Personal information
- Born: 6 January 1931 Concord West, New South Wales
- Died: 14 February 1990 (aged 59) Kensington Gardens, South Australia
- Batting: Right-handed
- Bowling: Right-arm offbreak

International information
- National side: Australia;
- Test debut (cap 188): 23 February 1951 v England
- Last Test: 31 December 1954 v England

Career statistics
| Competition | Test | First-class |
| Matches | 18 | 98 |
| Runs scored | 789 | 5,647 |
| Batting average | 25.45 | 36.66 |
| 100s/50s | 0/6 | 11/31 |
| Top score | 66 | 226 |
| Balls bowled | 398 | 6,327 |
| Wickets | 3 | 61 |
| Bowling average | 42.00 | 44.03 |
| 5 wickets in innings | 0 | 1 |
| 10 wickets in match | 0 | 0 |
| Best bowling | 1/9 | 5/109 |
| Catches/stumpings | 21/– | 82/– |
- Source: Cricinfo, 14 October 2022

= Graeme Hole =

Australian cricketer (1931–1990)

Graeme Blake Hole (6 January 1931 – 14 February 1990) was an Australian cricketer who played 18 Test matches between 1951 and 1955.

==Career==
A right-handed middle-order batsman and off-spinner, Hole played 98 first-class matches between 1949–50 and 1957–58. He made his first-class debut for New South Wales at the age of 19. During this match, he didn't do very well in batting, but he made up for this during his bowling. He then moved to South Australia and started playing for them. His debut in international cricket came when he was selected for the Australian team against England in February 1951.

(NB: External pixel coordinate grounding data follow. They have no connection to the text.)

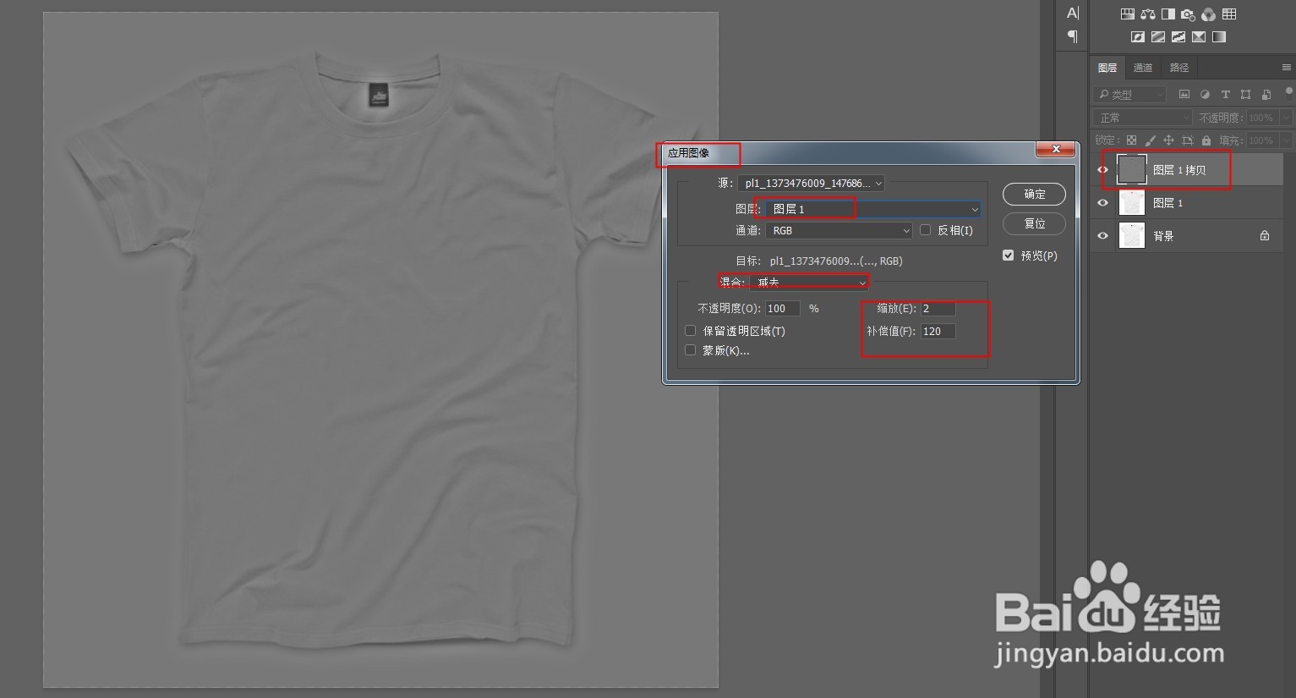1296x698 pixels.
Task: Open the 通道 RGB channel dropdown
Action: pyautogui.click(x=837, y=230)
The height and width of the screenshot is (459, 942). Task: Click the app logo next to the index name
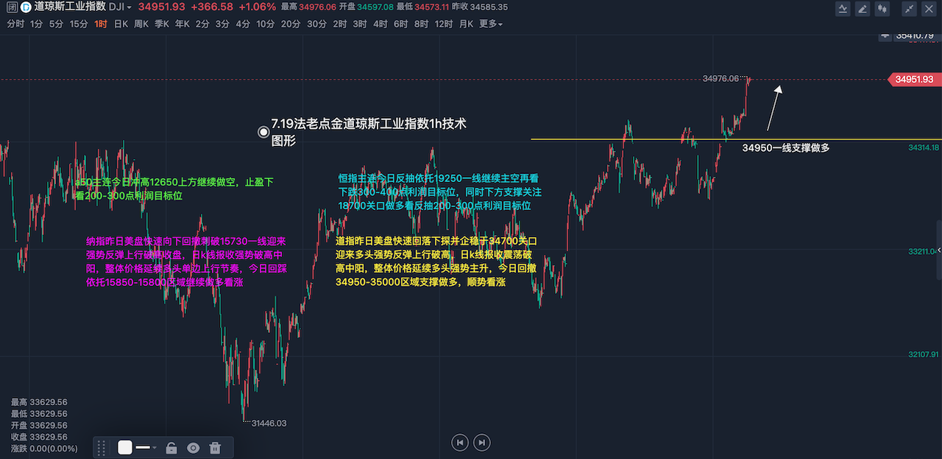25,7

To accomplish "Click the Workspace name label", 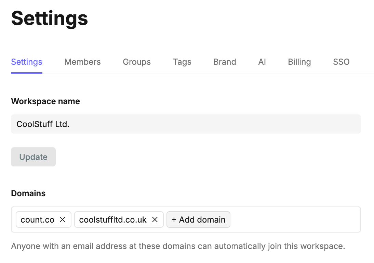I will point(45,101).
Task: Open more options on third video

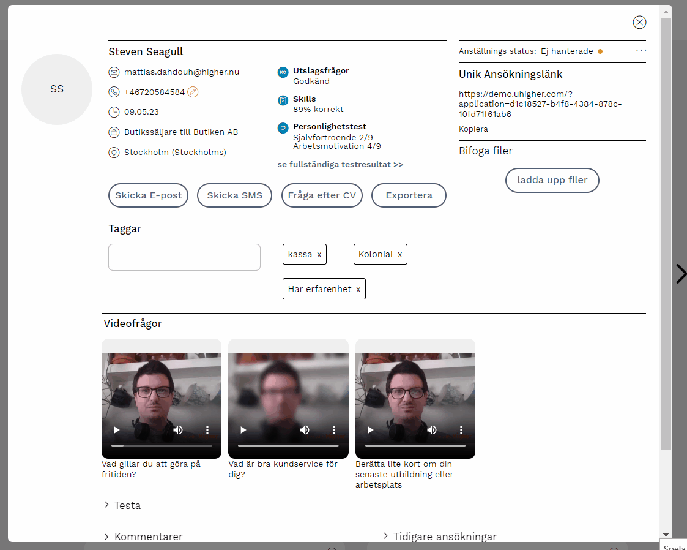Action: tap(461, 430)
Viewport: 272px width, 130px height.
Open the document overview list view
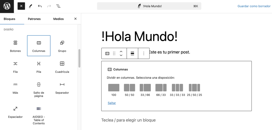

Before he made his international cricket debut, Hole played baseball in the off-season in the local New South Wales competition, before moving to South Australia in 1950 where he would be invited to play for the South Australia state baseball team in the 1950 Claxton Shield. However, he was ultimately declined by the Australian Baseball Council to play as he did not meet a six-month state residency requirement.

After he tore his spleen in a catch to dismiss Sam Loxton, he was forced to retire three terms early, before his contract ran out. After he retired, he joined the Australian Cricket Association. He died of cancer on 14 February 1990.